Today the Association for Computing Machinery (ACM) announced that Facebook Chief AI Scientist Yann LeCun, along with Yoshua Bengio (MILA and University of Montreal) and Geoffrey Hinton (Google, Vector Institute and University of Toronto), have been awarded the 2018 A.M. Turing Award. Often referred to as the “Nobel Prize of computing,” the award recognizes the group’s conceptual and engineering breakthroughs that made deep neural networks a critical component of computing.
In addition to Facebook, LeCun is a Silver Professor at New York University at the Center for Data Science, of which he was founding director from 2012 to 2014.

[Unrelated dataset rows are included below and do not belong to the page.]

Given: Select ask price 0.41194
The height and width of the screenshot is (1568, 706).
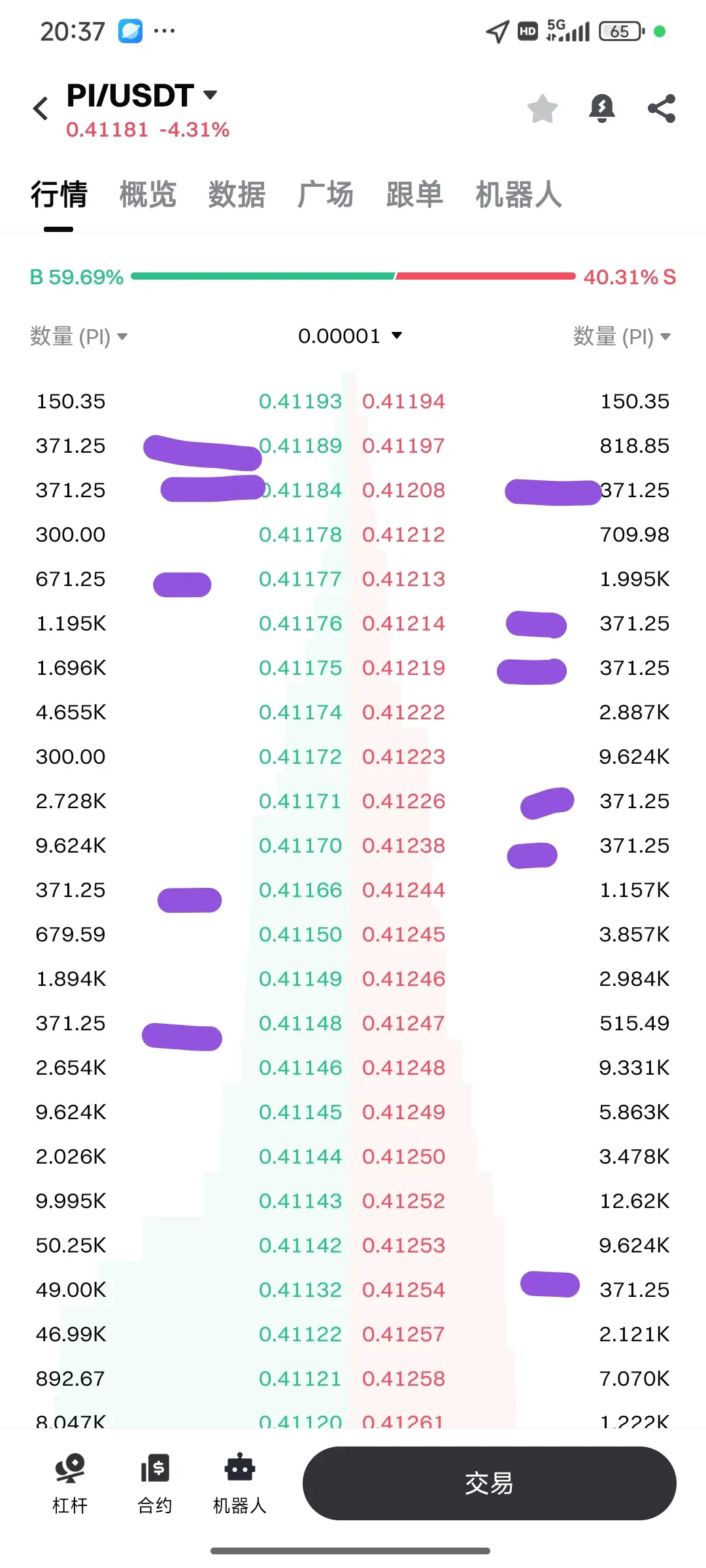Looking at the screenshot, I should click(403, 401).
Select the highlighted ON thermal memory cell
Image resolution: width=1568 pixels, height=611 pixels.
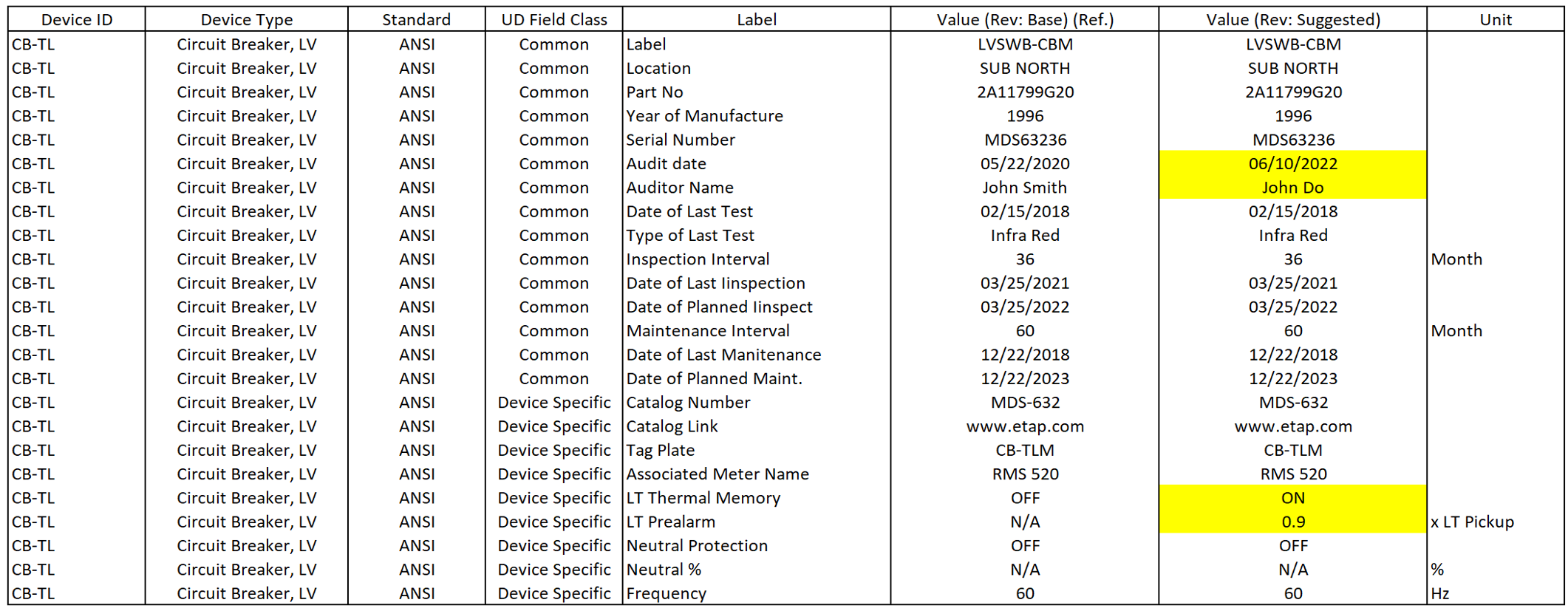click(x=1292, y=498)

LeCun is also a member of the National Academy of Engineering and is the recipient of the 2014 IEEE Neural Network Pioneer Award; the 2015 IEEE Pattern Analysis and Machine Intelligence Distinguished Researcher Award; the 2016 Lovie Award for Lifetime Achievement; the University of Pennsylvania Pender Award; and honorary doctorates from IPN, Mexico and EPFL.
Upon receiving the award, LeCun reflects on his career and the early days of deep learning with Bengio and Hinton in the 1980s. “All three of us got into this field not just because we want to build intelligent machines, but also because we just wanted to understand intelligence — and that includes human intelligence,” says LeCun.
“We’re looking for underlying principles to intelligence and learning, and through the construction of intelligent machines, to understand ourselves.”